*** EXERCISE MATERIALS Section Begins ***

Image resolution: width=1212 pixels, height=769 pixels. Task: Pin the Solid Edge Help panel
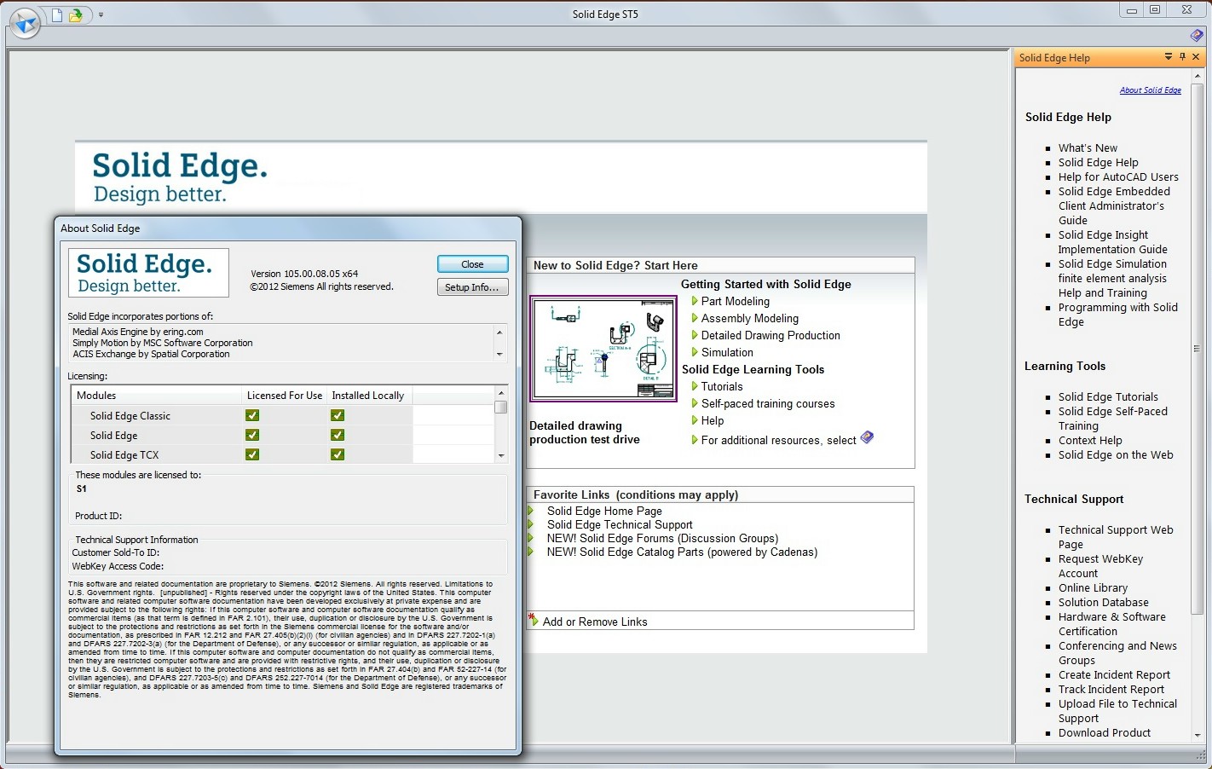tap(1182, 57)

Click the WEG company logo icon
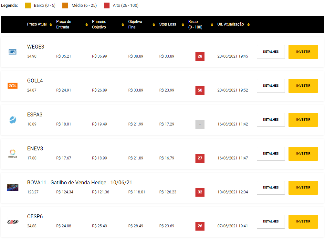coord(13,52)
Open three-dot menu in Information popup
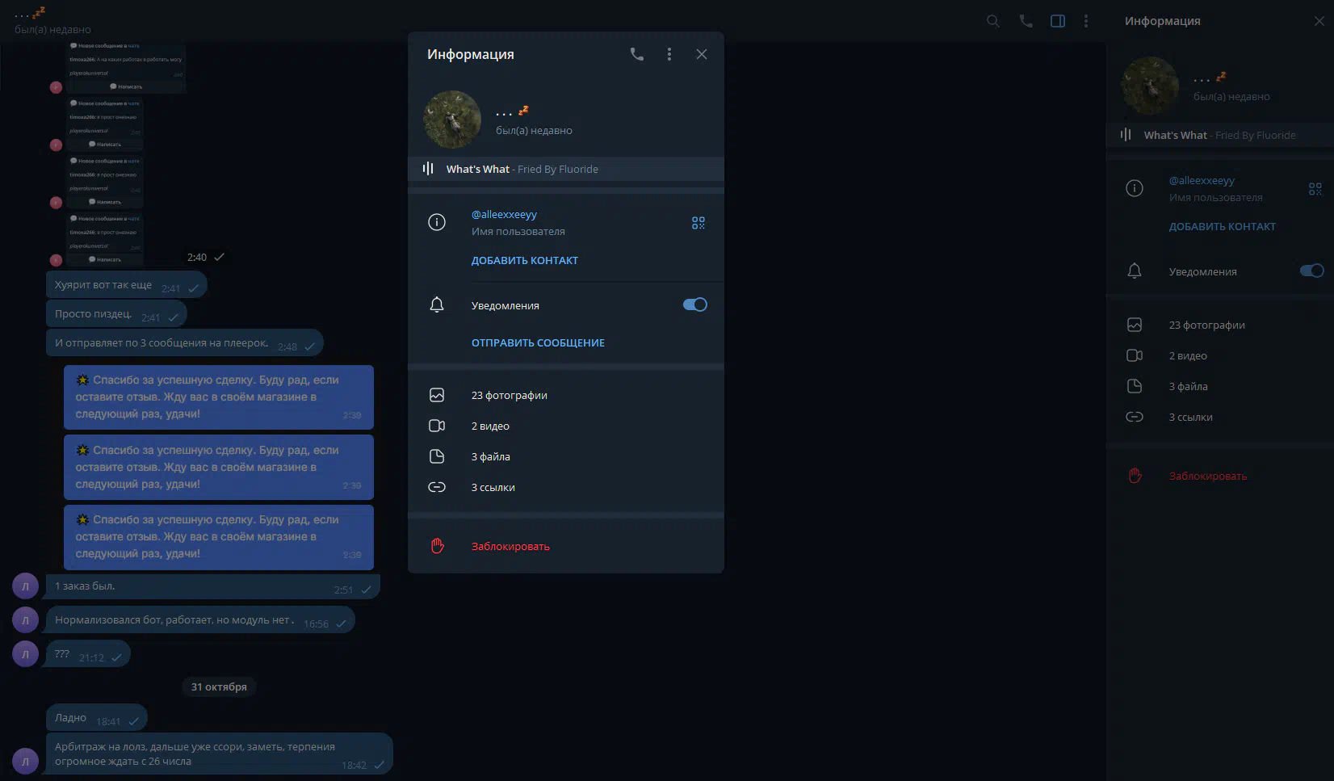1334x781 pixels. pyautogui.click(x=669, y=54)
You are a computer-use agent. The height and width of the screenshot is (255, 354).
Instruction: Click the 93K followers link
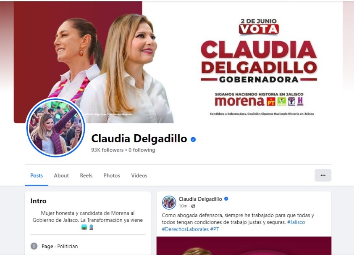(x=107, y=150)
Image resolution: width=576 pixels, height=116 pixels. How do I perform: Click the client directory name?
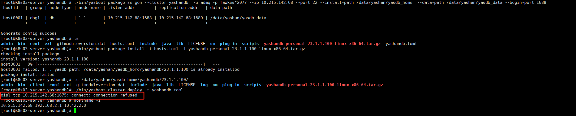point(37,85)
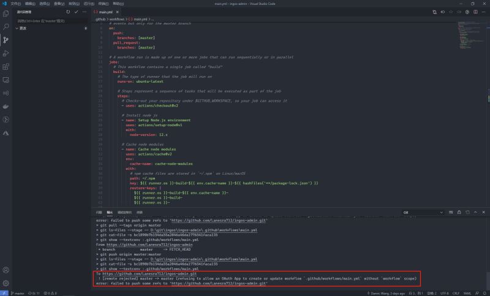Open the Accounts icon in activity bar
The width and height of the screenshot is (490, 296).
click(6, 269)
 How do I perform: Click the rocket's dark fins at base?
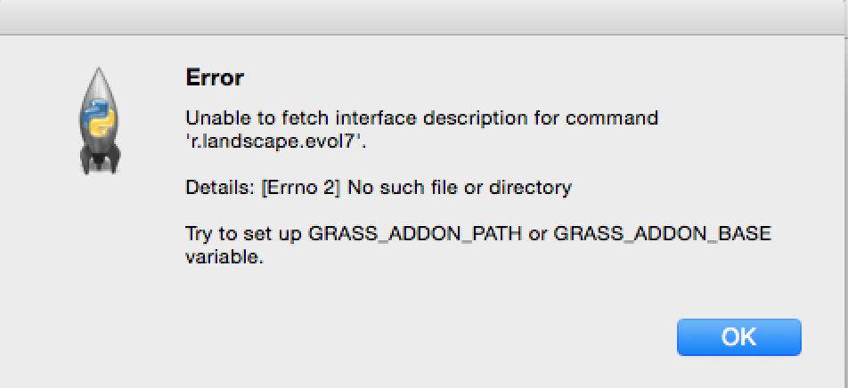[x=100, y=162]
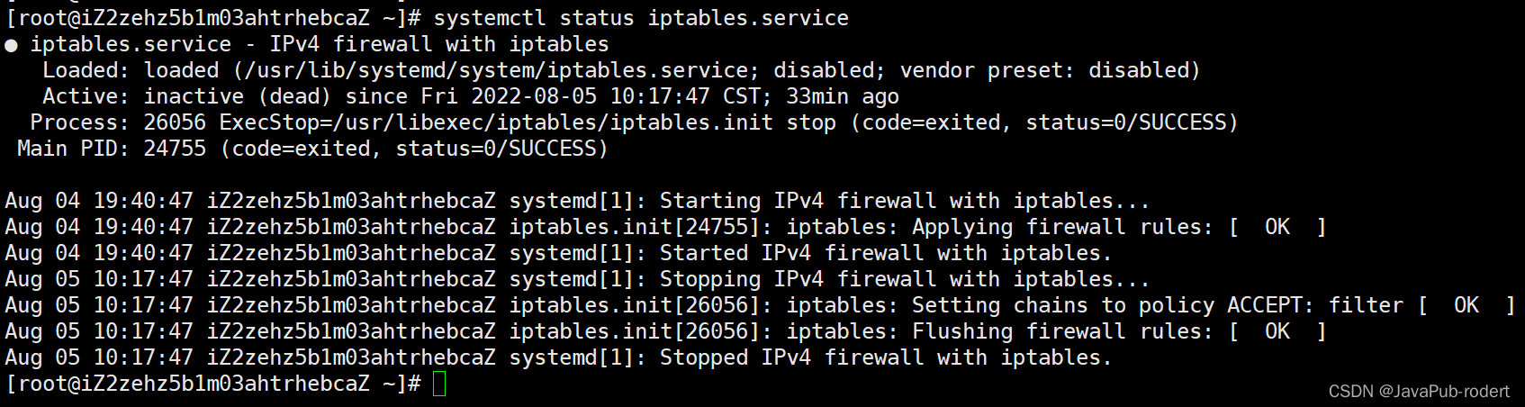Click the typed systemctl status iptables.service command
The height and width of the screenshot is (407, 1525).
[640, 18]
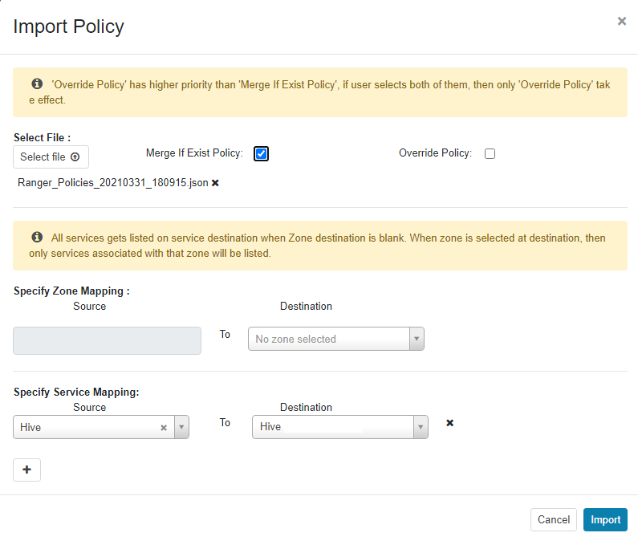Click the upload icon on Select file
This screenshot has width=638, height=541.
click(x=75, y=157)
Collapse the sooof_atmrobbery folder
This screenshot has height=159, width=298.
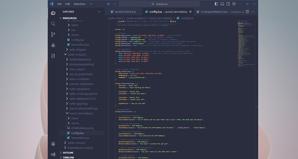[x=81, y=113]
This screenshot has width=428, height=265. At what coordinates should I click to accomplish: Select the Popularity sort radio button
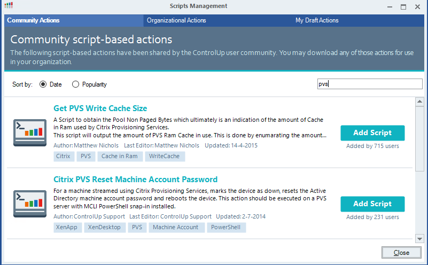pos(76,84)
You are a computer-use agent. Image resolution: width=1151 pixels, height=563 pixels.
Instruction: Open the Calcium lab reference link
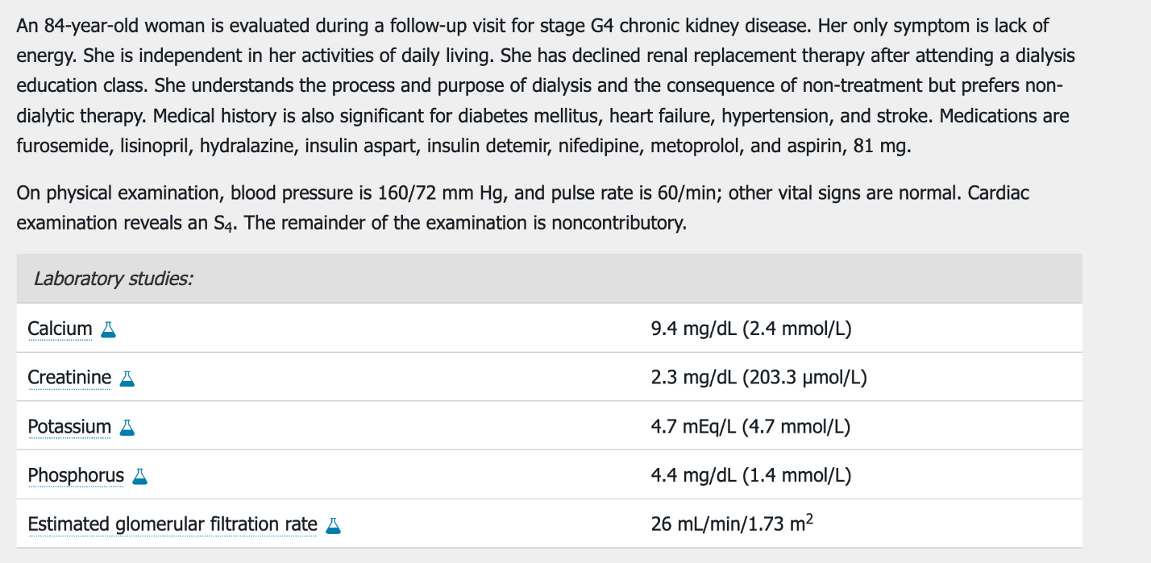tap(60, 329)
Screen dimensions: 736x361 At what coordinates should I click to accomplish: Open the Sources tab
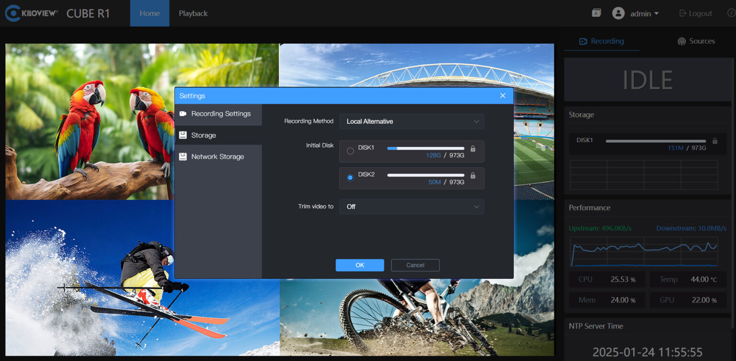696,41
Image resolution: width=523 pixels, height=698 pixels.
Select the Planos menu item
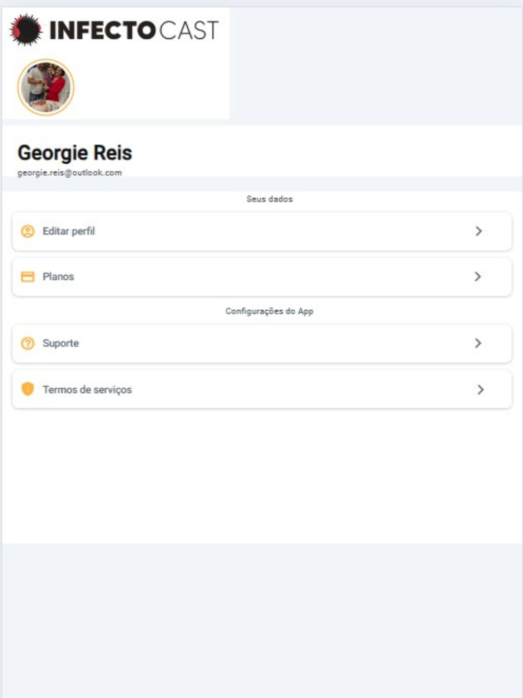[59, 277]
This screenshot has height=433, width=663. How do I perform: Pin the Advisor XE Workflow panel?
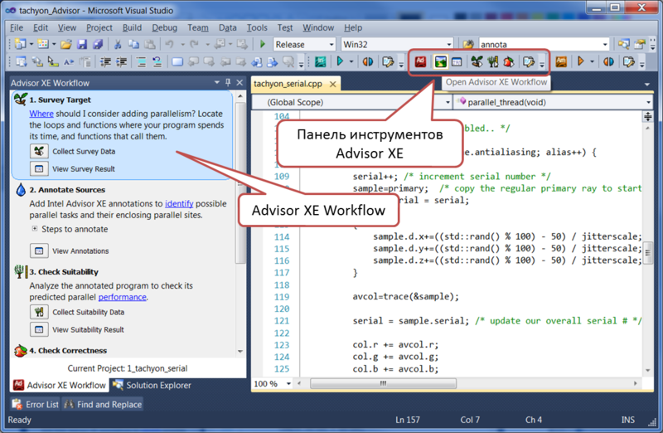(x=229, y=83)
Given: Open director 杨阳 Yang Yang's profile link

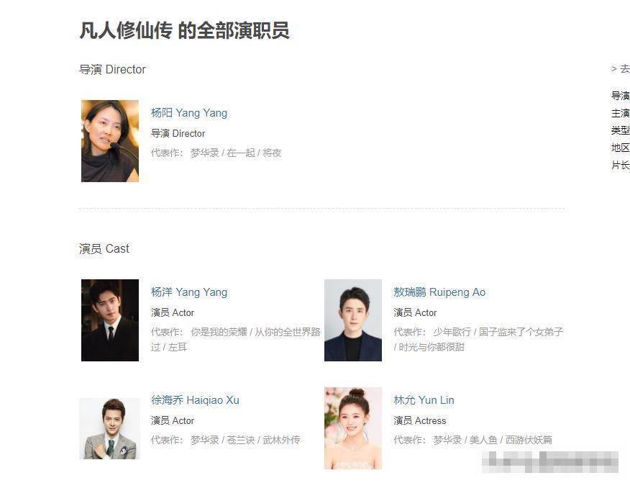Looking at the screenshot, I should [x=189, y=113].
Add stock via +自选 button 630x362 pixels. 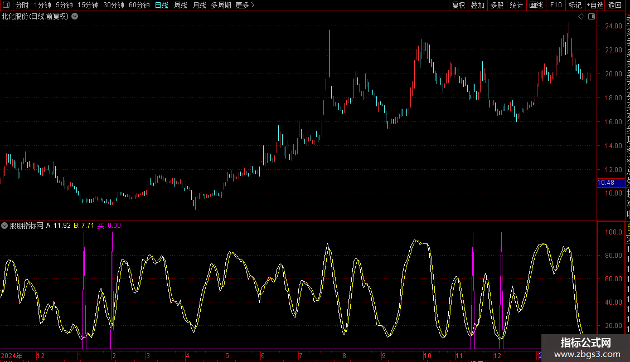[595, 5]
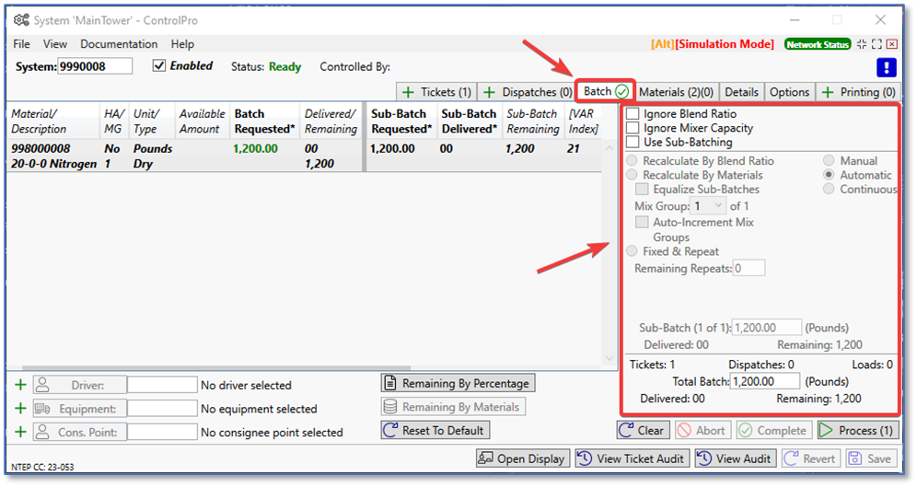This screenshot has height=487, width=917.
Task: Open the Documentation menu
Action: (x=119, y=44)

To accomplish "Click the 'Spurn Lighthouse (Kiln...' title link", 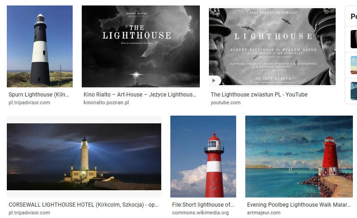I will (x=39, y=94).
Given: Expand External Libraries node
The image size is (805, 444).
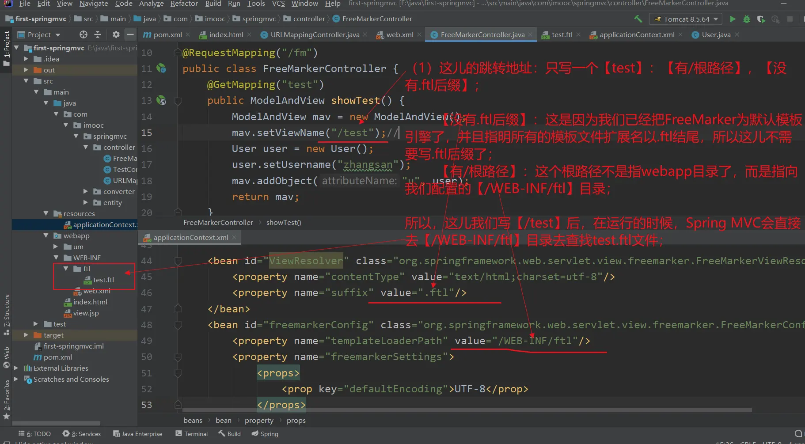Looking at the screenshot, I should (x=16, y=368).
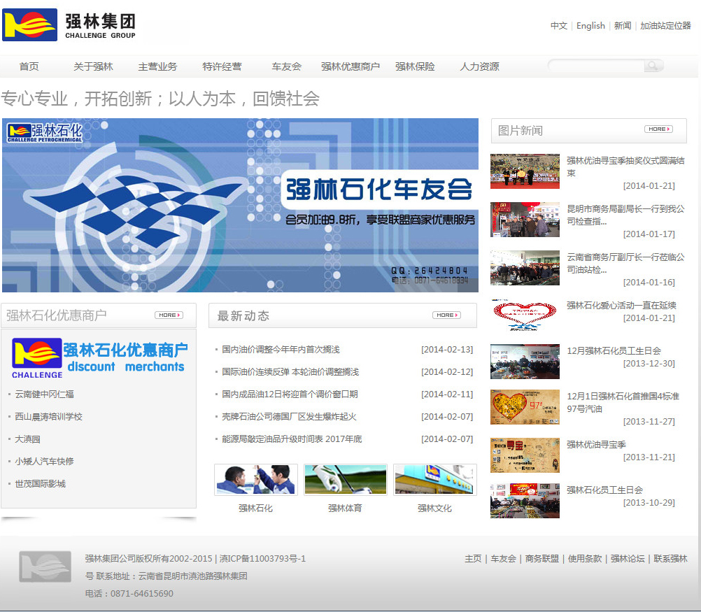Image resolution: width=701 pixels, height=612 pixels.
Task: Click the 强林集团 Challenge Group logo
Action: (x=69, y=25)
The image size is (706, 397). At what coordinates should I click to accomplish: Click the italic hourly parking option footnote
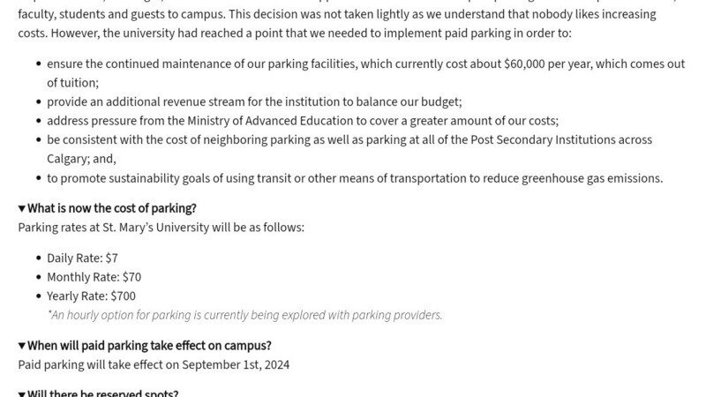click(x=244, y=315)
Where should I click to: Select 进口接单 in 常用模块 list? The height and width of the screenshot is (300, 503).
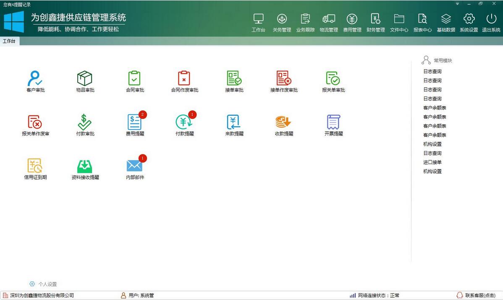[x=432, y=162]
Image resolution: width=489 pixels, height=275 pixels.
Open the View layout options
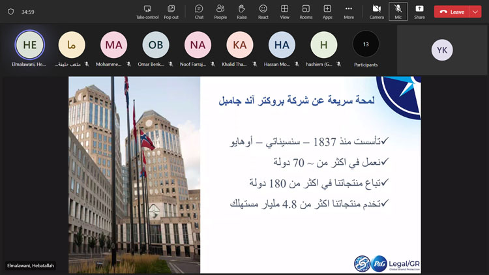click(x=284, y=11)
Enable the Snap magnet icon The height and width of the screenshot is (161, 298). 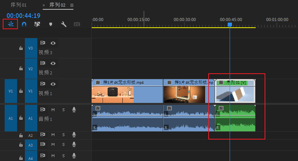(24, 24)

*** EXERCISE MATERIALS Section Ends ***

ABOUT THIS EXERCISE: Please go through the data and copy each line containing the word "agent".

PROBLEM SOLUTION:
You are a computer-use agent. The height and width of the screenshot is (255, 354).
You are a computer-use agent. Image resolution: width=1151 pixels, height=563 pixels.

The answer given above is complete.